Monday, 2 May 2011

Unforgivable Sin

"It is a sin against the Holy Spirit"

How do you sin against the Holy Spirit? 
There is only one way, that is by consciously refusing to accept God's forgiveness. God does not forgive because someone refuses to accept His forgiveness. You cannot do that by accident. It takes a conscious  and continuous effort on your part.

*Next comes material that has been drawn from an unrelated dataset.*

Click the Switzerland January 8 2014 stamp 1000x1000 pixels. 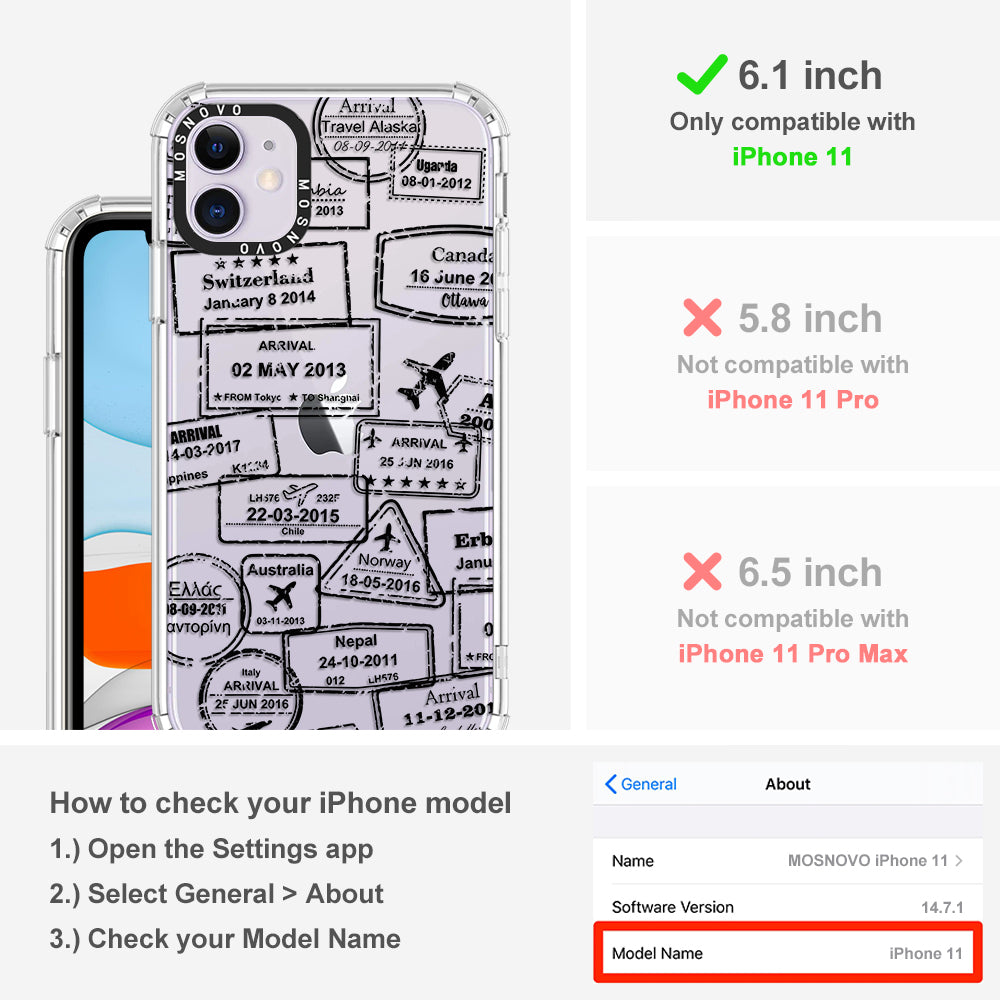click(x=260, y=286)
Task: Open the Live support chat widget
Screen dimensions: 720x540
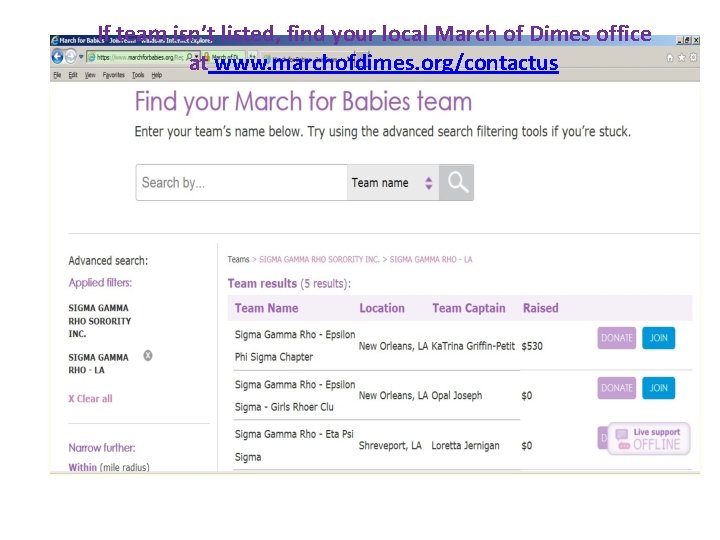Action: pyautogui.click(x=647, y=439)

"The correct interpretation, as it is given to us by the Church Fathers, is this: blasphemy against the Holy Spirit is the denial by man out of hatred of God's power to save him. Even more simply, the man who does not believe that the grace of God--the Father, the Son, and the Holy Spirit--can save him, closes his heart to the actions of the Holy Spirit; he does not accept Grace. He does not proceed to repentance. He fights against the sanctifying and saving act of God. He creates within himself a sorrowful and incurable condition."

Monday, 21 February 2011

Fr Paul Sawabe Takuma 沢辺琢磨 Father of Orthodoxy in Japan

Fr. Pavel Sawabe Takuma,
the one of the first three Orthodox Christian in Japan
The son of a samurai and son-in-law of a Shinto priest, Takama Sawabe was a fierce Japanese nationalist. He hated Christianity and all foreign influences in his country. One day he angrily confronted the Orthodox Christian missionary to Japan, a Russian priest-monk named Nicholas (Nicolai). Father Nicholas spoke to him:
“Why are you angry at me?” Fr. Nicholas asked Sawabe.
“All you foreigners must die. You have come here to spy on our country and even worse, you are harming Japan with your preaching,” answered Sawabe.
“But do you know what I preach?”
“No, I don’t,” he answered.
“Then how can you judge, much less condemn something you know nothing about? Is it just to defame something you do not know? First listen to me, and then judge. If what you hear is bad, then throw us out.”
After listening to Father Nicholas and learning about the Orthodox Christian way of life, the nationalist samurai who had once endorsed Shintoism now believed in Jesus Christ and was baptized, becoming the first person to embrace Orthodox Christianity in Japan. At his baptism, he appropriately received the Christian name Paul, after St. Paul, one of the Church’s greatest Apostles who, before his conversion, had used his authority to violently persecute the Christian Church. Paul Sawabe would eventually be ordained an Orthodox Christian priest.
Father Nicholas, the missionary who taught Paul the Orthodox Christian Faith and baptized him, was later consecrated as bishop and is today known as St. Nicholas of Japan.